7.12.06

Erro meu, má fortuna

Não gosto do post anterior. Porque é que o coloquei? Porque me pediram. Podia ter dito que não, que não era o estilo, que não vinha a propósito, qualquer coisa. Mas não fui capaz. Achei que não faria mal, não tinha importância por aí além, podia ser transigente e simpático.

O pior é que fiquei a pensar na cedência. Começa-se por pequenas coisas; é só um jeito, uma coisa sem importância, sem maldade, um pequeno favor. Agora, posso imaginar, a Isabel chega-se ao pé de mim e pede-me que fale de determinado assunto. Como dizer-lhe que não? Então fazes isso ao fulano e a mim não? Imagino que ela não o faria, mas é uma possibilidade. Depois, viria um colega e pedia-me para escrever sobre o lixo que tem à porta de casa. Era um assunto importante, referente à Vila, porque não o havia de fazer?

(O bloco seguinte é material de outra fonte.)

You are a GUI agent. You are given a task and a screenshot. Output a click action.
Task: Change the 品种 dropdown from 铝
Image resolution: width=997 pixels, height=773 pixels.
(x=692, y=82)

E, continuo a imaginar, as coisas seguiriam por aí fora até que me decidisse a dizer não de uma vez por todas ou acabasse a fazer a defesa da criminalização do aborto, só para fazer um favor porque até escrevo melhor que quem o pedia.

Acho que está na altura de relembrar o que tenho escrito por baixo do título "ABROLHO":
"Onde se escreve sobre tudo e a propósito de nada, desde que seja o que me apetece."

Acabou-se a imaginação e a incapacidade de dizer não. Porque me apetece!